* _Work to complete_
Search the entries below for "computer", and copy each line where it appears.

[Provided material — start]

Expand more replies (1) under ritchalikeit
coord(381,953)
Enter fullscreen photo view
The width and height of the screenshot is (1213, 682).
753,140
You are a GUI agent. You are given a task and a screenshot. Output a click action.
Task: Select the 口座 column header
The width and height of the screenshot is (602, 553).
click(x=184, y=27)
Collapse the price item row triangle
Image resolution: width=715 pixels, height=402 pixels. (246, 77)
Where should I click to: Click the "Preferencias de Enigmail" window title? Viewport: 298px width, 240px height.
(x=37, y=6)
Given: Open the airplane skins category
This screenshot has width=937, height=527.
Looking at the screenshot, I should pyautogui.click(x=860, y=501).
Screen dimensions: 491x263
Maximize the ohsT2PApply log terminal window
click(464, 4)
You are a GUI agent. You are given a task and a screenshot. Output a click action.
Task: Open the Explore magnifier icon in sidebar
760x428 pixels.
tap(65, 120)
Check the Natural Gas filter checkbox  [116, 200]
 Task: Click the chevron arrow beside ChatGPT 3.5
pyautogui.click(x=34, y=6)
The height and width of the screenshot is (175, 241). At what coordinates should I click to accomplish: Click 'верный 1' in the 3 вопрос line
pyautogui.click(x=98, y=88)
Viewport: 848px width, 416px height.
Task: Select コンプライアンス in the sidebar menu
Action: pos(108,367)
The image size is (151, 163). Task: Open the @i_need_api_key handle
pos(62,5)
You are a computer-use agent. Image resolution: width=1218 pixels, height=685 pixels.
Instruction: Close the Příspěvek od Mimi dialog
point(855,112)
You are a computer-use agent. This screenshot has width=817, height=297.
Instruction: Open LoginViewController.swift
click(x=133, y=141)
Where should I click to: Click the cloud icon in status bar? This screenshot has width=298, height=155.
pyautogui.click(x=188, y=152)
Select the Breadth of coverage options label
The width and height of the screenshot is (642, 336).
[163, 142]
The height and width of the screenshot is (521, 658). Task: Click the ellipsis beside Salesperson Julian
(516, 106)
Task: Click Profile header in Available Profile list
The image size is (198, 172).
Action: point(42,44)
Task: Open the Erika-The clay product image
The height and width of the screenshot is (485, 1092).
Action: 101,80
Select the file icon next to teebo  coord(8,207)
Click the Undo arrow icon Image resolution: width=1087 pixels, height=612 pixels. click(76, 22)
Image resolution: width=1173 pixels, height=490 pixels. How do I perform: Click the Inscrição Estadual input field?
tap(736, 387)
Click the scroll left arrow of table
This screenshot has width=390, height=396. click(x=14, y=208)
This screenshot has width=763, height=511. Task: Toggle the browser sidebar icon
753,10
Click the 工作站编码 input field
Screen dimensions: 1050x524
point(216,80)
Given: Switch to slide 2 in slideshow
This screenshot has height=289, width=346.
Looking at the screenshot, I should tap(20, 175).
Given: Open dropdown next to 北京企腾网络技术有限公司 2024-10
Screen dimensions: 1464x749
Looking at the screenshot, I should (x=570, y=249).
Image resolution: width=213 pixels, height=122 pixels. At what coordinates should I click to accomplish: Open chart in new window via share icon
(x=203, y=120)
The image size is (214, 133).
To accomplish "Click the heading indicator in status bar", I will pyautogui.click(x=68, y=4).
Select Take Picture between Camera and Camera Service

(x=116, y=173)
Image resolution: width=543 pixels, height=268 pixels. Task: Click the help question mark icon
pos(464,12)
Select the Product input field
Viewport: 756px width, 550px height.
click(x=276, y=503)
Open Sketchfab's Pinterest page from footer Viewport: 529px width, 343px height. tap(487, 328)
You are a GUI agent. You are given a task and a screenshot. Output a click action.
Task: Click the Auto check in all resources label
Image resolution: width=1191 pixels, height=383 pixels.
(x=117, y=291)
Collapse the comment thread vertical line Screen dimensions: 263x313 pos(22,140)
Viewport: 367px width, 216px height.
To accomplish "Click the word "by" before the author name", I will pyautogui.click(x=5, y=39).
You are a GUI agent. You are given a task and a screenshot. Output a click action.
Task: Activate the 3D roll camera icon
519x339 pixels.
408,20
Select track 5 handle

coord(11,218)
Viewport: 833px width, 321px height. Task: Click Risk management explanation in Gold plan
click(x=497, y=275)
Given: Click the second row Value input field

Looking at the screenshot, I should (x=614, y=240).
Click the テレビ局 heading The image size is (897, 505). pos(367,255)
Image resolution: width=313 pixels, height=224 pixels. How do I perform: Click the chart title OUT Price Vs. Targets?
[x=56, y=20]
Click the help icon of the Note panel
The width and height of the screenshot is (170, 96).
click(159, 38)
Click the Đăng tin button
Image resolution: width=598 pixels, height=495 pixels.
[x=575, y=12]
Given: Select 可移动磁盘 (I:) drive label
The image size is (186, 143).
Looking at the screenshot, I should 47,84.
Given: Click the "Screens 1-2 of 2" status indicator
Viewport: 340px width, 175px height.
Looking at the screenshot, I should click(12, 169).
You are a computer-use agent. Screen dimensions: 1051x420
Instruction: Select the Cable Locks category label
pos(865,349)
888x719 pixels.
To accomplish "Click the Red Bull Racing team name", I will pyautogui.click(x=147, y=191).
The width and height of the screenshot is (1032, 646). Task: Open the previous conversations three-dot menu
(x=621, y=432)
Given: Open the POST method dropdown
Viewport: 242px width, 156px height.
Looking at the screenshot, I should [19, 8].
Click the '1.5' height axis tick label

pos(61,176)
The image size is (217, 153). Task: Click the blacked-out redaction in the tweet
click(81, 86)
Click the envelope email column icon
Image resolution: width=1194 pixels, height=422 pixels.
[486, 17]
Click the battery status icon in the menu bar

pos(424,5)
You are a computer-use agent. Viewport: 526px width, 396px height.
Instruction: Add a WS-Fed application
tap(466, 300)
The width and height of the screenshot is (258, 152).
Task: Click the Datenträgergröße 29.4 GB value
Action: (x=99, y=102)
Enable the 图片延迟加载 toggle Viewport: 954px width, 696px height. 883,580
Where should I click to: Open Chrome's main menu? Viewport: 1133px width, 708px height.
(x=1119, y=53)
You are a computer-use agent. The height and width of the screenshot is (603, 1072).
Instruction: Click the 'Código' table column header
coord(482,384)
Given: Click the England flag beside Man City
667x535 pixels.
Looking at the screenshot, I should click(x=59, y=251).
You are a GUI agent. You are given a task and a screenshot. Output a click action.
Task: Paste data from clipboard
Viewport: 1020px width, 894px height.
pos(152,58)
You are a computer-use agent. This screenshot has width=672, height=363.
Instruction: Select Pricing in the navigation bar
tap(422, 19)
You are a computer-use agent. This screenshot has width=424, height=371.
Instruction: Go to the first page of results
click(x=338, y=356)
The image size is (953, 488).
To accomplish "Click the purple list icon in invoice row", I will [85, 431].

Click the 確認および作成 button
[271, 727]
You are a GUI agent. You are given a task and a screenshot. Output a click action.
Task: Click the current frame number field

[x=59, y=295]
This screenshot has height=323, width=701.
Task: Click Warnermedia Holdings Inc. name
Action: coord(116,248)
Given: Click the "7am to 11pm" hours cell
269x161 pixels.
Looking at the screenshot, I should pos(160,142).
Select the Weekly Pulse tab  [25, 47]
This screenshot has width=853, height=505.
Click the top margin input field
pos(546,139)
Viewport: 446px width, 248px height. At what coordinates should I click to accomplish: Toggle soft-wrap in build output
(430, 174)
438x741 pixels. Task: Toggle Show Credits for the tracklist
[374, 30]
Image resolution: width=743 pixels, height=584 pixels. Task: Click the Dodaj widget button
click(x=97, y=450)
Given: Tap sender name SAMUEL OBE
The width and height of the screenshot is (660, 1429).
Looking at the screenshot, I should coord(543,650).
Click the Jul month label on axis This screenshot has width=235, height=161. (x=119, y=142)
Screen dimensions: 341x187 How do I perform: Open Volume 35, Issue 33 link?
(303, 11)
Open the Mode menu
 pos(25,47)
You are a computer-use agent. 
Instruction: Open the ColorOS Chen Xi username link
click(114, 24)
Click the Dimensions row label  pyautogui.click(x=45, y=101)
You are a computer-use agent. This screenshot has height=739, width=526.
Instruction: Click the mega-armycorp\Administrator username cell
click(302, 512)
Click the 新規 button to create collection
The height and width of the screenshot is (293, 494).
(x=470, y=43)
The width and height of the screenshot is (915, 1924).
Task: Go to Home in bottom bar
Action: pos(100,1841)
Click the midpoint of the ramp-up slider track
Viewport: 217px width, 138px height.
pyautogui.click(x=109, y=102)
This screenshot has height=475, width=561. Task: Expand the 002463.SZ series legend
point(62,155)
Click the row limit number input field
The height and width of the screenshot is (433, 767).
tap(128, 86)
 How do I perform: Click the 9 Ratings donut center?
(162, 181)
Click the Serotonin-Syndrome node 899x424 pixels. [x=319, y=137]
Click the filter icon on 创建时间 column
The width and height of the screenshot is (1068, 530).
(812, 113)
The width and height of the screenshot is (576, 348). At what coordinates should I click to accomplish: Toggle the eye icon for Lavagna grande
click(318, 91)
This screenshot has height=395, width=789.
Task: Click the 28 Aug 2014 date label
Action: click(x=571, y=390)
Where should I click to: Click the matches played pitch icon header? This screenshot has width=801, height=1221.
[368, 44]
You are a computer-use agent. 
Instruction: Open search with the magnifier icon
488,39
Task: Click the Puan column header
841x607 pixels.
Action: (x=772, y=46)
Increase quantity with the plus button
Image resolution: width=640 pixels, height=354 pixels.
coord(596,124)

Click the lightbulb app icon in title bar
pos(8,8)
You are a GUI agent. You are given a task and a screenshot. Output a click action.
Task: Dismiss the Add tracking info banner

[Provided material — finish]

* _Answer box_
You are a computer-use agent. Image resolution: width=1218 pixels, height=685 pixels.
You are a computer-use agent. This screenshot has width=817, height=297.
You are a computer-use agent. Screen dimensions: 1051x420
You are a computer-use agent. Viewport: 526px width, 396px height.
You are a computer-use agent. The height and width of the screenshot is (603, 1072).
You are a computer-use agent. This screenshot has width=672, height=363.
You are a computer-use agent. This screenshot has width=424, height=371.
You are a computer-use agent. 
You are a computer-use agent. This screenshot has height=739, width=526.
You are a computer-use agent. 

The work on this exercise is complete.